WHAT TO DO
a: According to the passage on Rust strings, what is the only string type in Rust's core language?
b: Using the passage on Rust strings, explain why string literals count as string slices.
— Start PASSAGE —
Collections in Rust - Strings

In the last blog, we learned about collections in rust and Vectors collection and its usage and how it helps us in saving data of variable length unlike arrays which need to know the data length during compile time. Today, we will learn about Strings and how they help us in saving data collections.

String

First, let's clarify what we mean when we refer to a string. The string slice str, which is typically seen in its borrowed form &str, is the only string type available in the core language of Rust. String slices, which are references to some UTF-8 encoded string data saved elsewhere. For instance, string literals are actually string slices because they are saved in the program's binary output.

The String type is a growable, mutable, owned, UTF-8 encoded string type that is available in the Rust standard library rather than being incorporated into the language's core. Rustaceans typically refer to the String and the string slice &str types, not just one of those types, when they talk about "strings" in Rust. Although the focus of this section is on String, the standard library for Rust makes extensive use of both types, and both String and string slices are UTF-8 encoded.
— End PASSAGE —
— Start MATERIAL —
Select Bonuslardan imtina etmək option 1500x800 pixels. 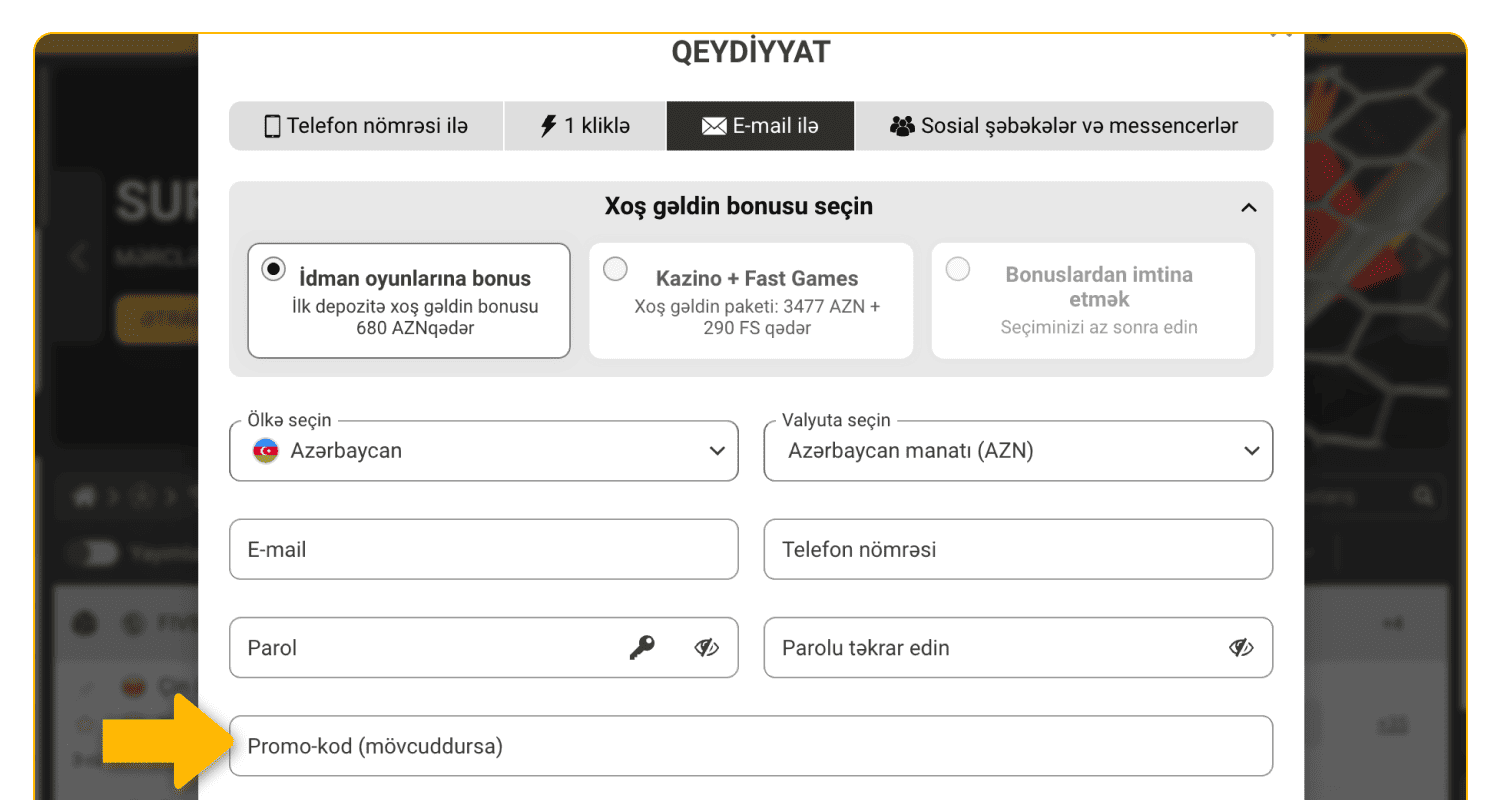(957, 268)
— End MATERIAL —
SOLUTIONS IN ORDER
a: The string slice str, which usually appears in its borrowed form &str.

b: String slices are references to UTF-8 encoded string data saved elsewhere. String literals are saved in the program's binary output, so they are string slices.